**SELECTED TEXT:**
For many years, one of the most popular ways
of achieving those objectives has been to form a family limited
partnership (FLP). In more recent years the FLP's close cousin, the family
limited liability company (FLLC), has gained favor. While the two have
many benefits in common, each has some advantages over the other, and you
should be aware of the differences between you commit to a course of
action.
FLLC. An advantage of the FLLC is that the
assets of all FLLC members are generally protected against exposure to the
entity's liabilities. In contrast, an FLP must have at least one general
partner that is exposed without limitation to all of the entity's
liabilities. In addition, an FLLC is generally easier than an FLP to set
up and operate, since there is no need to establish an S corporation or
LLC to act as the general partner.
FLP. While the family limited
partnership, compared to the FLLC, is not as simple to create and operate,
it may stand up better under IRS scrutiny, especially when questions of
control arise.

**DATASET EXTRACT:**
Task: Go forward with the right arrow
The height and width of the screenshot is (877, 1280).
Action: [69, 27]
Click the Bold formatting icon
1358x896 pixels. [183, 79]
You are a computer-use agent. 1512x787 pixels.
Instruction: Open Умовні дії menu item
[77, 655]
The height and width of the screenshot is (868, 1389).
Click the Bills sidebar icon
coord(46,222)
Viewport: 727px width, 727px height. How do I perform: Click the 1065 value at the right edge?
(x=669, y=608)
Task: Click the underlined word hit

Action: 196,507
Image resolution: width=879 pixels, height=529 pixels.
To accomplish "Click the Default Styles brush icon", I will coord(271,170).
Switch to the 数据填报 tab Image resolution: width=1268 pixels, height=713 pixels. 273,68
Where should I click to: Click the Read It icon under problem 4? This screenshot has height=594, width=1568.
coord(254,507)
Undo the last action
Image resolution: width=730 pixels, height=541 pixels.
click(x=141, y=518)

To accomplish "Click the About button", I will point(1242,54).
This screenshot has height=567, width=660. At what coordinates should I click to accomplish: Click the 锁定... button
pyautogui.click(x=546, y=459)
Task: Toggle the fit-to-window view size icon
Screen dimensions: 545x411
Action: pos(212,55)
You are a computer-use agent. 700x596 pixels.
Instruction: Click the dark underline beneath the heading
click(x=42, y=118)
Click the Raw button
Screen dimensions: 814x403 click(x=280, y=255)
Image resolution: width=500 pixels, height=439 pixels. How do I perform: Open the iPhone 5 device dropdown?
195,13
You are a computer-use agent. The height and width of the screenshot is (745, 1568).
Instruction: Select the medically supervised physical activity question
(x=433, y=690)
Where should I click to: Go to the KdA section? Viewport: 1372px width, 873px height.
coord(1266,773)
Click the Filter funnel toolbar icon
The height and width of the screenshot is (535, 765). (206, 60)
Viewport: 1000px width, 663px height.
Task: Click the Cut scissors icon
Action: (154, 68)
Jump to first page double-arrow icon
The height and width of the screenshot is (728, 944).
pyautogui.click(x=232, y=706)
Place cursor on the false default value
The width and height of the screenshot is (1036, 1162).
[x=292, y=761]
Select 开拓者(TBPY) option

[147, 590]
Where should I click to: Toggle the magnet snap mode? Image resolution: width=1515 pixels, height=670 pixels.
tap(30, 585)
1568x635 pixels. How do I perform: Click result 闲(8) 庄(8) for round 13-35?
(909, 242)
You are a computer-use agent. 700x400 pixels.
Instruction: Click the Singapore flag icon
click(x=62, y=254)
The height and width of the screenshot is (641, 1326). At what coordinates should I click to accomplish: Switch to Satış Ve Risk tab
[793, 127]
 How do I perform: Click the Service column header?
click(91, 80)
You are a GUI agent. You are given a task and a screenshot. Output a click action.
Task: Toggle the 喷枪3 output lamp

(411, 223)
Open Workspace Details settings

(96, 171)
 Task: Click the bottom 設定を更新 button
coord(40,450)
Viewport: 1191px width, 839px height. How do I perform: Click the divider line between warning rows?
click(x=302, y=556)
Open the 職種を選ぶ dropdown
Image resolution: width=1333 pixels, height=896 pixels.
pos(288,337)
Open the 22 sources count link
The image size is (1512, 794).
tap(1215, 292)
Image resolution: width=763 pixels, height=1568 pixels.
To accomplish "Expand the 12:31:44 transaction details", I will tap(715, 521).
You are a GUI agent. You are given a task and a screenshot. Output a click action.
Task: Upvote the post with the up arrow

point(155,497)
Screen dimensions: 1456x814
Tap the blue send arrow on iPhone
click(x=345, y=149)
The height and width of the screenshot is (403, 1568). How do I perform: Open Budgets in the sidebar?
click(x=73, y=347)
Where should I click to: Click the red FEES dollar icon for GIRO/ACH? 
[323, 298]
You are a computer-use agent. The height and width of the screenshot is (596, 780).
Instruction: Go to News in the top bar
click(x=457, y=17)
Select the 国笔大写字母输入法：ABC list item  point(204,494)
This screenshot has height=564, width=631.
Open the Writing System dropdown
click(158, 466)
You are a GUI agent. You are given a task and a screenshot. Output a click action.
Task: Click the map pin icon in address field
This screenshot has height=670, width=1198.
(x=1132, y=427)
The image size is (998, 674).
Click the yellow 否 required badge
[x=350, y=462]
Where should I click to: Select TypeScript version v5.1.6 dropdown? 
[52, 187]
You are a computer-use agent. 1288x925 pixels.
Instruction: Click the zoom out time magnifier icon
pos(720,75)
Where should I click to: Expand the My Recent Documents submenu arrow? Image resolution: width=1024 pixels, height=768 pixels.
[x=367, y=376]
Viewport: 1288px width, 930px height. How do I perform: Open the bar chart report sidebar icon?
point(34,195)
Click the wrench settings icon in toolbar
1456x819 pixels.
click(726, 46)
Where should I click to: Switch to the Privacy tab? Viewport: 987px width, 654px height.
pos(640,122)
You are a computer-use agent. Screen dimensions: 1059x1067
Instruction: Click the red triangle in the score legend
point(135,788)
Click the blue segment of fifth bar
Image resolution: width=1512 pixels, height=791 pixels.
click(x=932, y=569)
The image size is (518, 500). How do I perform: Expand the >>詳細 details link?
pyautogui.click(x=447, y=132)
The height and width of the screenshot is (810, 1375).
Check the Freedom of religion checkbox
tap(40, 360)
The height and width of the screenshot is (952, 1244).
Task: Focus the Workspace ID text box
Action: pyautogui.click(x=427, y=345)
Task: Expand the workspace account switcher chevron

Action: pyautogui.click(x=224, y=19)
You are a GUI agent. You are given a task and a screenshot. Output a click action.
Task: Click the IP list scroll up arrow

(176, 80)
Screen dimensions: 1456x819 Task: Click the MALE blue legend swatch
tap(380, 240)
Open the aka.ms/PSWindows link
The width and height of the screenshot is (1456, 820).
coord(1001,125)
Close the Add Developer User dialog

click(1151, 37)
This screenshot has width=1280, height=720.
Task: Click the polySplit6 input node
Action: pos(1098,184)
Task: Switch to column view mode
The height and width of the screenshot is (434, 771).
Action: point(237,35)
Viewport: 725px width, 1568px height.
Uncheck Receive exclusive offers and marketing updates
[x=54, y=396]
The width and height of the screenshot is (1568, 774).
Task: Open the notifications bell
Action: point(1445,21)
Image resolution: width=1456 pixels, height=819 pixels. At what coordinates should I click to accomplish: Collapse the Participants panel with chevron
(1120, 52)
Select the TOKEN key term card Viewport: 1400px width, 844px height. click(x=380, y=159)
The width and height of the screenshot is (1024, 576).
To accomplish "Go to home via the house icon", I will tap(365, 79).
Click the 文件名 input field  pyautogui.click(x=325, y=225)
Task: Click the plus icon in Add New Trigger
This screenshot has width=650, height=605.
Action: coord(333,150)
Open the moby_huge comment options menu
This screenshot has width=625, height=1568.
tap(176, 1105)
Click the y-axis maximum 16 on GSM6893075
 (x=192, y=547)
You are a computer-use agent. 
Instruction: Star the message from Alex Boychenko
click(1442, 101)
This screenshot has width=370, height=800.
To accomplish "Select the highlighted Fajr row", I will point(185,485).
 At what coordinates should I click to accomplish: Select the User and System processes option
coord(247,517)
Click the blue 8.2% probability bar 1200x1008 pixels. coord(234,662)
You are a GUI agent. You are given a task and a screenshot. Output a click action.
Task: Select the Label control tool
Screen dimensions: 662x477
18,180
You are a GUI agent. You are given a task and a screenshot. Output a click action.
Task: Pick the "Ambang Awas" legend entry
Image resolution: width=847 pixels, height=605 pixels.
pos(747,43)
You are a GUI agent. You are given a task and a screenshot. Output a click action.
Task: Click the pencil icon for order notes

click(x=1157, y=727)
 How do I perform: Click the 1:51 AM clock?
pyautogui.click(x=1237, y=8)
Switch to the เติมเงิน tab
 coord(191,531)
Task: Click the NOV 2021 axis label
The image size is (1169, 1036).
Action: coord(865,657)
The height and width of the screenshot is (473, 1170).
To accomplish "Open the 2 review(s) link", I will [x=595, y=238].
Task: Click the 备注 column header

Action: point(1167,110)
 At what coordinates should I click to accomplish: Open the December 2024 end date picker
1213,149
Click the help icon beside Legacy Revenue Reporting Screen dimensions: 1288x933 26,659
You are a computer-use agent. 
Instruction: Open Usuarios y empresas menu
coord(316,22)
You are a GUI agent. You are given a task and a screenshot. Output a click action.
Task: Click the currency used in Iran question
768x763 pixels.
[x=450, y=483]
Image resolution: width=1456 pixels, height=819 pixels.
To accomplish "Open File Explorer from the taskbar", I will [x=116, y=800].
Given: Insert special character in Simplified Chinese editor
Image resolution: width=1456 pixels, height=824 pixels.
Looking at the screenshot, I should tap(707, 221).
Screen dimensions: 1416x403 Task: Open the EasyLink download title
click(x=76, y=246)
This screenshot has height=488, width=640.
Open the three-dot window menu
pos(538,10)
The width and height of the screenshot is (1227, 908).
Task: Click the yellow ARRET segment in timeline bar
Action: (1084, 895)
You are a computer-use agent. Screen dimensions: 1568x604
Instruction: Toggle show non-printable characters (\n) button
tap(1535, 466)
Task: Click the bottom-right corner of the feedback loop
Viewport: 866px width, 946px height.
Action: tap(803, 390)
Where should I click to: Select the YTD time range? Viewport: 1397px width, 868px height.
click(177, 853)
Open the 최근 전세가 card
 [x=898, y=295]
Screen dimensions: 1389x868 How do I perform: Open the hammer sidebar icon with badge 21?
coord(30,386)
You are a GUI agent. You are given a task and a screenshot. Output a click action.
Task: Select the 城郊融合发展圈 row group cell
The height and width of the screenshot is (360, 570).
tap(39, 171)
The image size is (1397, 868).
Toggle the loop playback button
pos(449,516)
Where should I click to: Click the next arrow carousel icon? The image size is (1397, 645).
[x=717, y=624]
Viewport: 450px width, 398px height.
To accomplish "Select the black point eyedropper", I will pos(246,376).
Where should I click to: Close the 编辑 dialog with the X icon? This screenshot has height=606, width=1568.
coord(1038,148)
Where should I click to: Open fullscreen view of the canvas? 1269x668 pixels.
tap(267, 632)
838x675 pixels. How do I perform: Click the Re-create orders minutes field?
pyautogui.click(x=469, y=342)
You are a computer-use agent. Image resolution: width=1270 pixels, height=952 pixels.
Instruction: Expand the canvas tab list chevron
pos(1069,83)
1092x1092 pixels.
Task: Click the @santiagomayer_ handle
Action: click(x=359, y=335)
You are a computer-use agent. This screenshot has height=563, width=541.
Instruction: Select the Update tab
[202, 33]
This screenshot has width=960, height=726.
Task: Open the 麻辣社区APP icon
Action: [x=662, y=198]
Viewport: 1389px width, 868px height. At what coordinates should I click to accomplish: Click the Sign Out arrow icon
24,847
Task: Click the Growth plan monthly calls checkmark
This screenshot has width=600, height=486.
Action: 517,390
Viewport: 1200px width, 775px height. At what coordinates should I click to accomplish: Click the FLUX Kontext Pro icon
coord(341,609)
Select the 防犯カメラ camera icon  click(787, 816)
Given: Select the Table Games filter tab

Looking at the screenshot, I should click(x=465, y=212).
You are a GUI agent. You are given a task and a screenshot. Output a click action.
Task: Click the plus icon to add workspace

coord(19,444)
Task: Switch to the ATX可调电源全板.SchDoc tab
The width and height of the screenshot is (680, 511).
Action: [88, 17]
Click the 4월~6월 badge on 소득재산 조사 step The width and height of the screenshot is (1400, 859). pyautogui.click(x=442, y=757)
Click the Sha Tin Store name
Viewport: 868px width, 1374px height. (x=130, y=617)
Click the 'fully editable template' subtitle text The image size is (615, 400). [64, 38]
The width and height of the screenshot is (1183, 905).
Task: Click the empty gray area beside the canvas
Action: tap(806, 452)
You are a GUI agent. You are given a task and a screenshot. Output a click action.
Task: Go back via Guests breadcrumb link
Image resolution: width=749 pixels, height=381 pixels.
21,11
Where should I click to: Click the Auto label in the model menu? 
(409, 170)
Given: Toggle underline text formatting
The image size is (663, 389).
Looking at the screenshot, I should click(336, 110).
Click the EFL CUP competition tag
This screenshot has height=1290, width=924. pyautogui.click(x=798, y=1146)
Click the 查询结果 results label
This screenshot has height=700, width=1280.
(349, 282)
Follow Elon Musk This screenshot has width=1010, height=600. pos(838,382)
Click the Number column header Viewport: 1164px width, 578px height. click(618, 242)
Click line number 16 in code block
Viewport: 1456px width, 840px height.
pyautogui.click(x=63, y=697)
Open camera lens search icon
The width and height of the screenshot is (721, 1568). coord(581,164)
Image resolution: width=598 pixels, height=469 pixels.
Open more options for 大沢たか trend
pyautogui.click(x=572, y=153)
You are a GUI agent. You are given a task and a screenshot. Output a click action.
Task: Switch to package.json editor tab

**OBJECTIVE:**
From the passage comparing family limited partnerships with family limited liability companies, extract verbatim the portion that opens with the words "For many years, one" and closes with "the general partner.".

**RESPONSE:**
For many years, one of the most popular ways
of achieving those objectives has been to form a family limited
partnership (FLP). In more recent years the FLP's close cousin, the family
limited liability company (FLLC), has gained favor. While the two have
many benefits in common, each has some advantages over the other, and you
should be aware of the differences between you commit to a course of
action.
FLLC. An advantage of the FLLC is that the
assets of all FLLC members are generally protected against exposure to the
entity's liabilities. In contrast, an FLP must have at least one general
partner that is exposed without limitation to all of the entity's
liabilities. In addition, an FLLC is generally easier than an FLP to set
up and operate, since there is no need to establish an S corporation or
LLC to act as the general partner.